> _GOAL 1_
Copy word for word the passage of the Spain travel post from "And reveal it" up to and including "see some merit.".
> _GOAL 2_
According to the Spain travel post, what was Ronda historically?
> _GOAL 3_
Extend the Spain travel post past its final sentence.

La Alhambra from Mirador de San Nicolas


Restored mosaics

Nasrid Palace

Lion's Fountain

A miniscule part of the gardens at Generalfe

The watchtower. Yes, we climbed it.

Washington Irving

Pomegranate cobblestones

Wednesday 8 May 2024

Gorging in Ronda

I have discovered a truism about Spain.

The entire country goes uphill. In both directions. Flat walks are nearly non-existent and there is no such thing as a paved road outside the major metropolises. Everything is cobblestoned. My Apple Watch is wondering where all the elevation points are coming from. The thing is, to fully experience the wondrous encounters this beautiful country has to offer,  you must get out of the cities and into La Frontera. 

We left The Rock behind us and ventured into the mountainous regions of España. Now here's the thing. I'd been suffering from a nightmarish cold ever since some boor hacked on me during one of our train trips. The last thing I needed was a twisting and turning journey up into the hill country of Málaga province. Unfortunately, that is exactly what I got. We have been on planes, trains, metros, cable cars, and buses during this trip and believe it or not, it was a car ride that finally triggered my motion sickness. We had to pull over twice, prop me up in the front seat, and pray to all that is holy that I wouldn't puke in the rental car.

We pulled into the town of Ronda and I was literally seeing stars. I refused to allow this f***ing cold to slow me down, so I insisted we do some initial scouting of the sites. This is one magnificent village. Known for its cliffside location and a deep gorge that divides the town, Ronda was historically a rest stop along the Arab trade routes that started in Granada and ventured forward to Córdoba. The former Islamic dominance is still quite visible throughout the town, even though the Inquisition ended all Muslim observance. The Arab baths, which were a travellers' weigh station have been lovingly uncovered and were a highlight of our first day here. The old Roman bridge provided beautiful picturesque views of the gorge and a magnificent vista of the many farms and haciendas in the valley below. This area is well known for its olive and orange groves and the pomegranate trees are just beginning to blossom. Day one in Ronda ended for me with a fever and an early bedtime while my fellow travellers found dinner. Between the cold and the motion sickness, I was cooked. The beauty of Ronda would have to reveal itself to me on another day.

And reveal it did. Spain's oldest bullfighting ring and museum are located in the centre of town. I have very mixed feelings about sports which involve animals and this one is always deadly to either the matador or the bull. There are many reasons to abhor bullfighting, but I must admit that learning about the special military history and its importance to the Spanish heritage did give me pause. I still don't like it, but I understand it better. We got a chance to stand in the centre of the ring. This place is enormous, but it probably feels quite small if an angry bull is stampeding towards you. The old costumes were a lovely revelation and the great matadors are national heroes. I will never attend a fight, and I still think Hemingway was an overrated misogynist who romanticized this sport for the masses, but I can at least see some merit.

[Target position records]
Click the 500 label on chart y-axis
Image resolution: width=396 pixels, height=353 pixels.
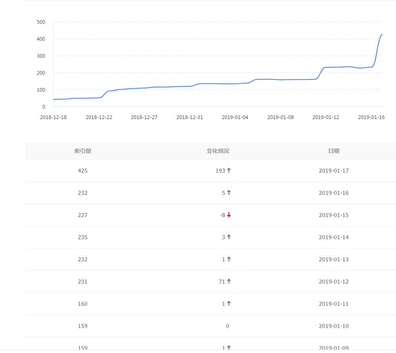41,22
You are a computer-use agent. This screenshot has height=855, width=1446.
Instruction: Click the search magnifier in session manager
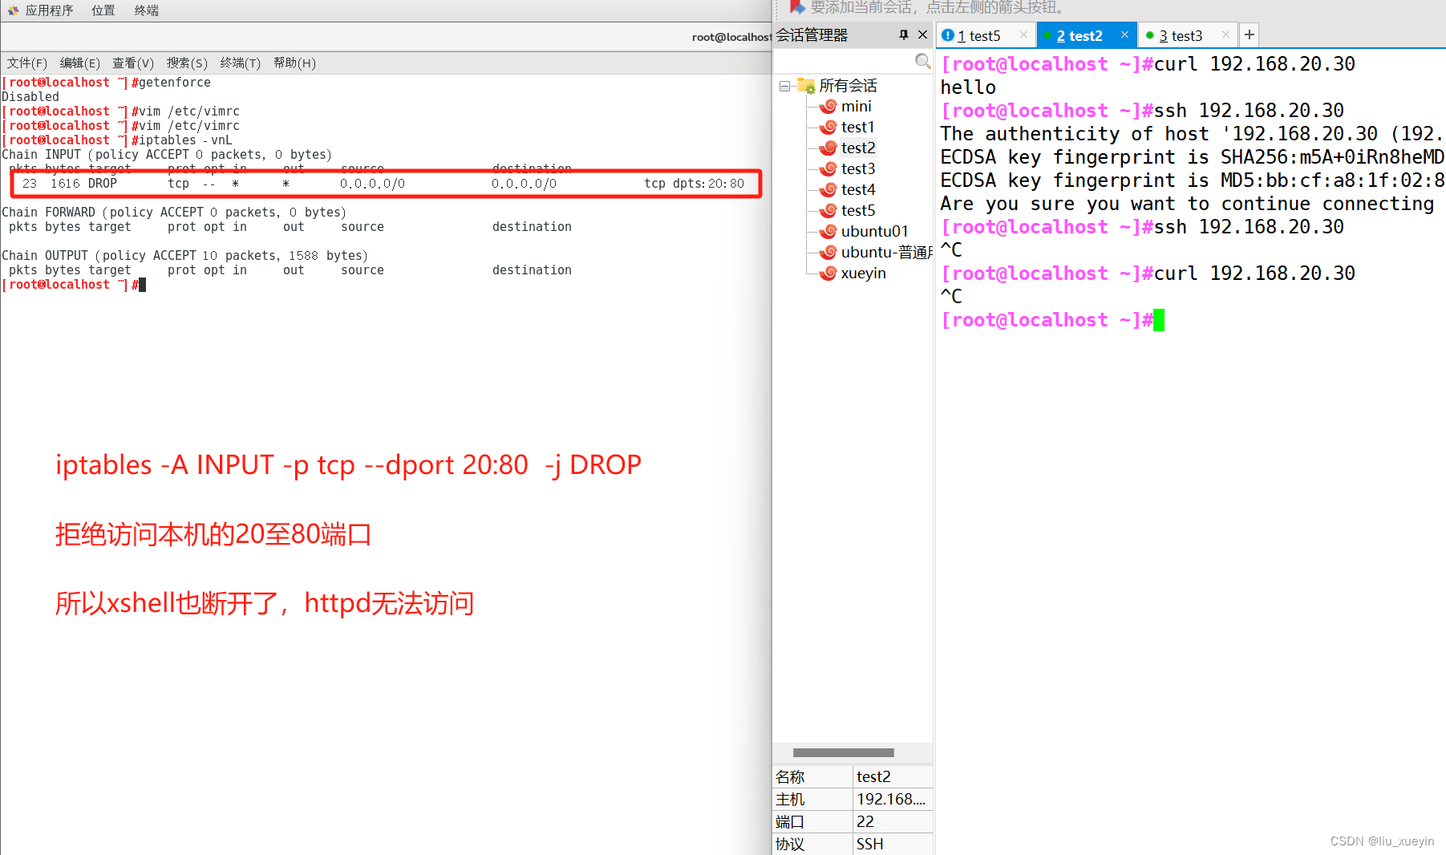tap(922, 61)
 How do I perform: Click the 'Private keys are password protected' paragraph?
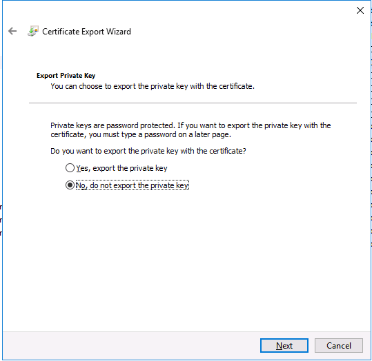pyautogui.click(x=190, y=130)
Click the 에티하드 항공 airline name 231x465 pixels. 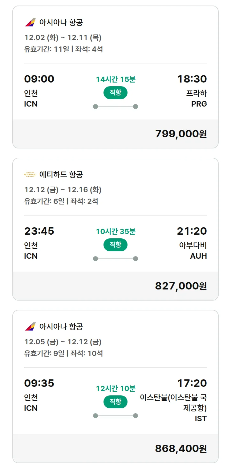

> _EXERCISE RESPONSE 1_
And reveal it did. Spain's oldest bullfighting ring and museum are located in the centre of town. I have very mixed feelings about sports which involve animals and this one is always deadly to either the matador or the bull. There are many reasons to abhor bullfighting, but I must admit that learning about the special military history and its importance to the Spanish heritage did give me pause. I still don't like it, but I understand it better. We got a chance to stand in the centre of the ring. This place is enormous, but it probably feels quite small if an angry bull is stampeding towards you. The old costumes were a lovely revelation and the great matadors are national heroes. I will never attend a fight, and I still think Hemingway was an overrated misogynist who romanticized this sport for the masses, but I can at least see some merit.

> _EXERCISE RESPONSE 2_
A rest stop along the Arab trade routes that started in Granada and ventured forward to Córdoba.

> _EXERCISE RESPONSE 3_
The absolute highlight of Ronda is the trip into the gorge. We thought it would be a quick jaunt down and back. This was a real hike! The paths held grades of at least 40 degrees straight down and we knew that we needed to climb back up. We aren't in terrible condition, but I was still recovering my breath control from a cold. We didn't rush it and we are so glad we didn't. What a glorious experience and a necessary excursion if you find yourself here. I only hope the photos do it justice.

Some random thoughts:

  • The wildflowers of Spain are magnificent. The poppies are in bloom everywhere. Simply lovely.
  • The Spanish seem to distain Kleenex. It took us days to find a box for my aching sinuses.
  • I think my favourite thing so far is just sitting on a patio at a cafe in the late afternoon and chatting. What a civilized way to live.
  • There are spice shops everywhere. I might have to buy some Spanish saffron and smoked paprika.
  • I could live here. The language is becoming easier for me and the weather is perfect. 
  • I am fascinated by the doors of Spain. I will try to put together some photos for a later post.
All photos today are from The Husband. His eye is perfect.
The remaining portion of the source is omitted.